It’s always an error to deal with Middle East events in narrow compartments. Local mediation may suspend the present Palestinian-Israeli conflict in Gaza. But only renewed, concerted diplomacy by the US, Europe, the Arab states, and Israel to reach a comprehensive Middle East peace accord will block new crises.

The current escalation of attacks, which began with Palestinians firing rockets from northern Gaza into Israel and Israel retaliating by aiming artillery fire at the presumed sources of that rocket fire, threatens to further unravel the already stalled progress toward peace in the region. Compounding the situation, on June 25, Palestinian militants kidnapped Israeli army Cpl. Gilad Shalit. Israel’s Prime Minister Ehud Olmert, who unlike predecessors is not a retired military man and who backed withdrawal of Israeli troops and settlers from Gaza a year ago, is hanging tough. To try to compel Shalit’s safe return, he has ordered Israeli land, sea, and air forces to largely knock out electricity, water, roads, food, and fuel supplies for Gaza’s suffering 1.4 million civilians.

◆ **SUPPLIED INFORMATION**:

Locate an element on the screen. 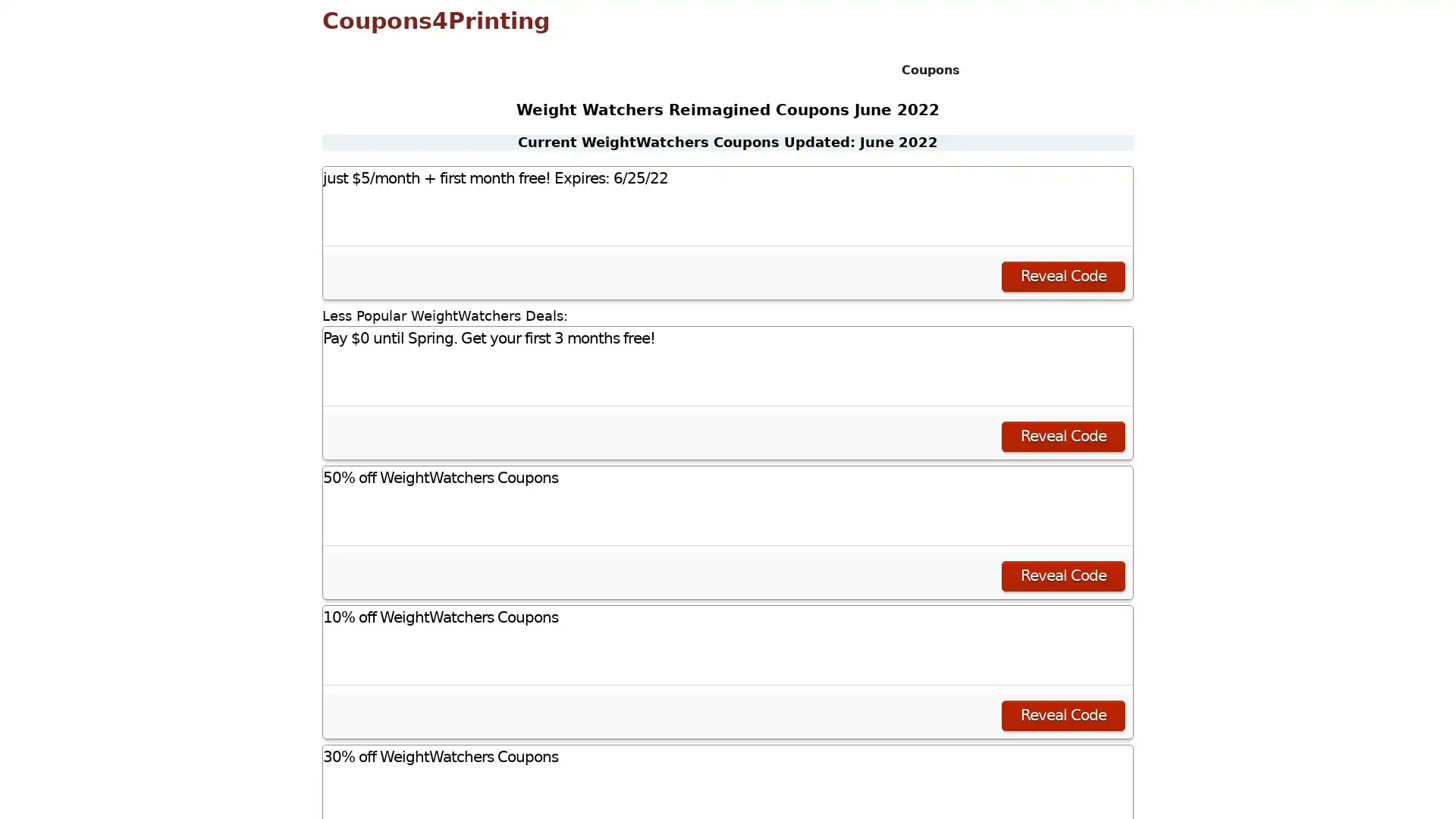 The width and height of the screenshot is (1456, 819). Reveal Code is located at coordinates (1062, 435).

◆ **AIM 1**:
Answer these from the passage on the Gaza conflict:
(a) Which parties does it say must renew concerted diplomacy toward a comprehensive peace accord?
(b) On what date was Cpl. Gilad Shalit kidnapped?
(c) How many civilians does it give as Gaza's population?
◆ **AIM 2**: Carry on the passage on the Gaza conflict from its last sentence, in the same style.

◆ **EXERCISE OUTPUT 1**:
(a) The US, Europe, the Arab states, and Israel.
(b) June 25.
(c) 1.4 million.

◆ **EXERCISE OUTPUT 2**:
Olmert’s intention to wreck Hamas and the Palestinian Authority (PA) became obvious with the ensuing Israeli detention of scores of West Bank PA cabinet ministers and parliamentarians, and aerial assaults to destroy their homes, offices, and infrastructure in Gaza.

Israel and the West refuse to deal with the Hamas-controlled PA and have cut off funds because the Hamas charter refuses to recognise Israel or renounce violence in fighting for a single Islamic state to replace it.

Only after urgent calls by the UN and Western governments did Israel briefly interrupt its blockade at one Gaza border crossing on July 1 to admit some humanitarian supplies. Decisive US involvement will be inevitable to prevent the highly combustible Israeli-Hamas warfare from inflaming the entire region.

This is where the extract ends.